9/11: Twenty Years Later: Commemorating Brian Grady McDonnell

Nora Toscano, Editor-in-Chief

September 11, 2021 marks the twenty-year anniversary of the horrific attack on the Twin Towers in 2001. Countless lives were destroyed and our community in Wantagh lost many irreplaceable heroes. It is extremely important that we remember and honor these brave men and women. As a community, it is our job to keep their legacies alive. 

Maggie McDonnell, whose Wantagh-raised  husband Brian Grady McDonnell lost his life saving Twin Tower employees, spoke with us about her late husband and the necessity of commemorating our fallen heroes. At the beginning of our interview, she remarked, “Most of these kids were not born when it happened and just to know that there is an interest in it and that these people won’t be forgotten is incredible.” 

Mr. McDonnell was in the NYPD and worked on Emergency Service Truck One, which is in Midtown Manhattan. Mrs. McDonnell said, “Emergency service is equivalent to what some people may know as SWAT. He went into the police department in 1987, when he had just come back from serving in the US Army’s 82nd Airborne Division.” 

She said, “He was in the police department for about twelve years, but he was only in emergency service — that was his dream job that he kept applying for— he was only in Emergency Service Truck One for about eleven months.”

In New York City, the 9/11 Memorial and Museum tells the story of our fallen heroes, which Mrs. McDonnell helped shed some light on. She said, “Brian’s remains were never found. He was one of many who were never found. In the beginning, the NYPD — they had 23 members that died on 9/11—they would gather all the families together, we would meet at police headquarters, and everybody would go down. It was a very close-knit family. We’re still extremely close: all the kids grew up together, we attended functions together, sometimes we’d vacation together. I met a lot of good friends.” 

She said that her family used to visit the memorials in the city often but haven’t gone in a few years. She said, “That’s not where his spirit is right now. Everybody says all the people that died on 9/11 were heroes, but I looked at him as our hero before 9/11. The date is very significant, so many people died and it can’t be forgotten so it doesn’t get repeated, but I would like people to remember how he lived before that day. I think that is his legacy. Not to be remembered that he died on 9/11 but what kind of person he was…I want him to be remembered as what kind of person he was: what kind of police officer, what kind of father, husband, brother, and son he was. I think that is more important to be remembered than just that he died on 9/11.” 

He was Irish and extremely proud of his Irish heritage, marching in St. Patrick’s Day parades or watching them every year. He grew up in Wantagh and went to St. Frances, MacArthur High School, and then SUNY Farmingdale. He went back to school part-time after he came out of the army.
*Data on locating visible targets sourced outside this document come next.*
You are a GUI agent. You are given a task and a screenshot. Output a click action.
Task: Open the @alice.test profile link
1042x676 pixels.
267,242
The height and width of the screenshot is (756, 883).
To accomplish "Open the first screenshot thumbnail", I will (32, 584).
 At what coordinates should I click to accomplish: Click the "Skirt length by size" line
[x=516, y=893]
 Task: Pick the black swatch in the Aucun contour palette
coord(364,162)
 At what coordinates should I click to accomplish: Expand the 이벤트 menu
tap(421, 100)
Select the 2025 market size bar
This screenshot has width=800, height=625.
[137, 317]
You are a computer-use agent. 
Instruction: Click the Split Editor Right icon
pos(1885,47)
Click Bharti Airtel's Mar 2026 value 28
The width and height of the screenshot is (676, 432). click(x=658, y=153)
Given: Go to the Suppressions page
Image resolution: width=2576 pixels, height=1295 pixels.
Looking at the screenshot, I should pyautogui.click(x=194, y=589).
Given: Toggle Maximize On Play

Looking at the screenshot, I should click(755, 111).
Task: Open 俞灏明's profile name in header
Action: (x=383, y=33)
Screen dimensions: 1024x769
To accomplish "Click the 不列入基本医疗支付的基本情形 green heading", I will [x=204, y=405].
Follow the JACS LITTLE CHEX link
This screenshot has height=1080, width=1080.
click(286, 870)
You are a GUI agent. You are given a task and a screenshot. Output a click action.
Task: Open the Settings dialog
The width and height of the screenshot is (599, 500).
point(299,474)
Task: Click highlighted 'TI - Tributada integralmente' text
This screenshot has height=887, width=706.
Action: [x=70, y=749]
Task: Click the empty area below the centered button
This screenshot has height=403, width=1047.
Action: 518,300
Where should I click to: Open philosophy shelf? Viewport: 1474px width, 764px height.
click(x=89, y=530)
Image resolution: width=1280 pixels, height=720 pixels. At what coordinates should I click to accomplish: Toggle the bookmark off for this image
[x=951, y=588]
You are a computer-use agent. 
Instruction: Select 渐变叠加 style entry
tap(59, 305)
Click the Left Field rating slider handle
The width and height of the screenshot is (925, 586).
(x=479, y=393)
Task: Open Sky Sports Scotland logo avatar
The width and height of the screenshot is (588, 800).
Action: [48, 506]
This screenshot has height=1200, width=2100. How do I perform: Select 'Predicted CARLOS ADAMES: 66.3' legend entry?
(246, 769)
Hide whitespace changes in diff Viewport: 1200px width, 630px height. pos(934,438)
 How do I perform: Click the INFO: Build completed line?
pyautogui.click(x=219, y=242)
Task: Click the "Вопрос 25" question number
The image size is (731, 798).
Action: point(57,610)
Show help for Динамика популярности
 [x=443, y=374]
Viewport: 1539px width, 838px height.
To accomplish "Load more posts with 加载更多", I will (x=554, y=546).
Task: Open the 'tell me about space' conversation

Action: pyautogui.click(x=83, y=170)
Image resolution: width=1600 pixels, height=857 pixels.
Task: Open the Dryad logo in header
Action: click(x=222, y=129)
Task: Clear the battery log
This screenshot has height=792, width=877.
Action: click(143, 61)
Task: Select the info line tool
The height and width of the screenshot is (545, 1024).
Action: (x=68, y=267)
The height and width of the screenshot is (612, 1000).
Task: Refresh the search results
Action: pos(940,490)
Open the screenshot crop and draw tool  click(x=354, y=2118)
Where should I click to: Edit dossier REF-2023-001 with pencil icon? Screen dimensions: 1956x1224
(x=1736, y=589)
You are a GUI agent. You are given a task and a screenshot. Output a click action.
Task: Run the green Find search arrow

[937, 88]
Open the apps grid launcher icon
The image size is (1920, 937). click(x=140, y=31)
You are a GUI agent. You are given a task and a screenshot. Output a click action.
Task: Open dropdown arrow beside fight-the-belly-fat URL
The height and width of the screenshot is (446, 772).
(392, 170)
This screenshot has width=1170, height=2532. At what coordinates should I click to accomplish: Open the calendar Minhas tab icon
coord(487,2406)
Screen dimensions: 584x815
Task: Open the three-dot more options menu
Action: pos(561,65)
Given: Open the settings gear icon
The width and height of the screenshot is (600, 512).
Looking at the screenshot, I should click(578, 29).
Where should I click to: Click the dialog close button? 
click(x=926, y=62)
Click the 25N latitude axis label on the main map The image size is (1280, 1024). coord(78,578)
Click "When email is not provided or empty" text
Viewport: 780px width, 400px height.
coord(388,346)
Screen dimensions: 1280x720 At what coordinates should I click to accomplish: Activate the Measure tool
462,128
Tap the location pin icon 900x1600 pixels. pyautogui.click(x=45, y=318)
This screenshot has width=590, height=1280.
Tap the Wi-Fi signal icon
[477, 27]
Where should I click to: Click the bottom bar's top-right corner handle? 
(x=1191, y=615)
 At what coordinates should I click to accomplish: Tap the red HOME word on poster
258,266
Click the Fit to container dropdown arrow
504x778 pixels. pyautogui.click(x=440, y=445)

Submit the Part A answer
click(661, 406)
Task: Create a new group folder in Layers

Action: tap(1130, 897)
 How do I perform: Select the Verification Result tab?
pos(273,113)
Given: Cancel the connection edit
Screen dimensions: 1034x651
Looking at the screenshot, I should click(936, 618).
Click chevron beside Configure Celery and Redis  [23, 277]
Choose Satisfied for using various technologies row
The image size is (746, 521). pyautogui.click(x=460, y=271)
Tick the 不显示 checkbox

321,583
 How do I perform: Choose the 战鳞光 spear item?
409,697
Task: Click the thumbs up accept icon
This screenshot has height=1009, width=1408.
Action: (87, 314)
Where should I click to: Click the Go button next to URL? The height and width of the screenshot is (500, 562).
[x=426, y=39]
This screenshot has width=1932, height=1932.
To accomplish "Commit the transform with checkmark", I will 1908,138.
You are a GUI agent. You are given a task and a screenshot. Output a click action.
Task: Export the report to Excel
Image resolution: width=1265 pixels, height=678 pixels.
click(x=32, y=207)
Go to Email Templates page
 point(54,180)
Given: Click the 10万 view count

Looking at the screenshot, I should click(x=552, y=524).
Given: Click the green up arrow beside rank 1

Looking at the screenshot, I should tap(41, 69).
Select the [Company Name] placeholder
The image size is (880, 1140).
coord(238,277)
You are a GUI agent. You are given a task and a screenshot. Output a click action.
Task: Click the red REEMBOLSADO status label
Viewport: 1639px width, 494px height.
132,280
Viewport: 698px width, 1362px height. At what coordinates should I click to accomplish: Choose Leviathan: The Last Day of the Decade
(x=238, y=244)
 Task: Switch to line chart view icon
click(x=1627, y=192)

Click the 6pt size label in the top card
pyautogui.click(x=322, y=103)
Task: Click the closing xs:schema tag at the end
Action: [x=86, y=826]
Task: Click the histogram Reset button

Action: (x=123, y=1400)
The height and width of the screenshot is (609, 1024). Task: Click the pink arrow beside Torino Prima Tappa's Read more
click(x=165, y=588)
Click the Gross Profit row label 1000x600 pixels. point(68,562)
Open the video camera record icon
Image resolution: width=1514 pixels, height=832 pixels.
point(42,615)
Mrs. McDonnell said, “His legacy is probably his children and the fact that he was an extremely kind and generous person, a very proud man, the type of person whose world was black and white. He never wavered in his beliefs; there was no gray area with him.” Mr. McDonnell was very proud to serve his country and to be a cop. It was his dream since he was a child. 

He was interested in weightlifting, bike riding, and powerlifting. Mrs. McDonnell said, “He used to keep a journal of how much weight he could lift and things like that. I’m considering next year maybe having a memorial fundraiser in his honor but possibly making it a powerlifting competition.”

When asked whether she had seen the Wantagh community come together as a result of the events of 9/11, Mrs. McDonnell replied, “Very much so. It’s all over. We have a 9/11 flag in front of our house. Brian was extremely patriotic and all of us are. And we have an American flag that has all the names of the first responders who died on it. Every 9/11, we put that flag up for the whole month of September.”

She said, “All these years later, one of the reasons my daughter went into education was because she felt strongly that 9/11 itself, what led up to it, and what continues needs to be taught. When I was a little girl, we learned all about World War II and Vietnam, but our books dealt with fact; we had textbooks.” She said,“To my knowledge, that doesn’t exist now, 20 years later, and I am fearful and sad to think that this will not be taught. That people are taking an interest in this makes me proud. If it’s not a topic for discussion, how is anybody going to learn and remember what happened?” 

Mrs. McDonnell closed out our interview with a heartfelt statement that members of our community, and all communities everywhere, should keep with us.  “You don’t want your loved ones to be forgotten, but more importantly, you don’t want something like this to happen again. It’s history and you have to know it.”